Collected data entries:
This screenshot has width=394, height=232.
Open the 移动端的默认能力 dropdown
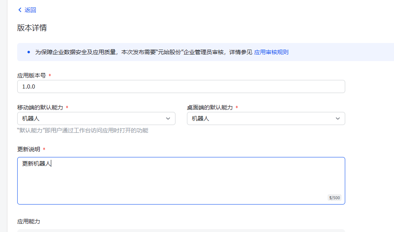(x=96, y=118)
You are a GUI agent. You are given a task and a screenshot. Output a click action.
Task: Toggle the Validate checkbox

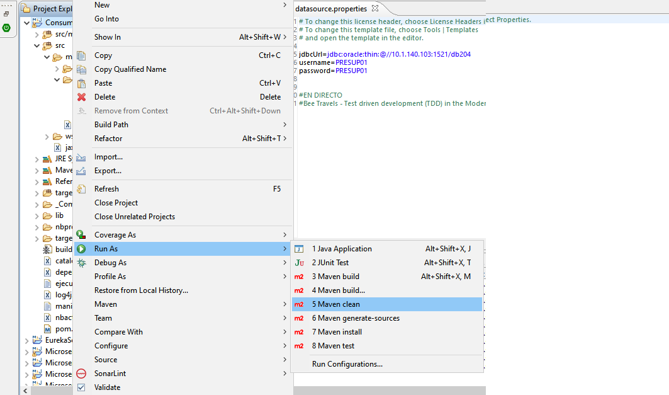[81, 387]
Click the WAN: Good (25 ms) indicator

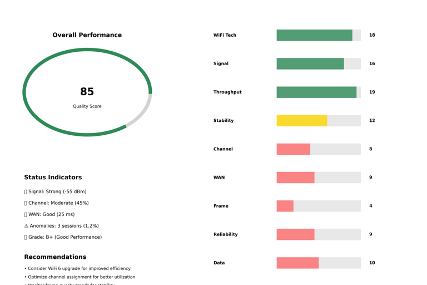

YOUR OBJECTIVE: Output exactly the lines from the line with "Open the 移动端的默认能力 dropdown" to the last line of the records, including both, and leave every picture out.

OUTPUT FOR THIS TASK:
Open the 移动端的默认能力 dropdown
(x=96, y=118)
You are a GUI agent. You are given a task and a screenshot. Output a click action.
Task: Toggle the Validate checkbox

[81, 387]
Click the WAN: Good (25 ms) indicator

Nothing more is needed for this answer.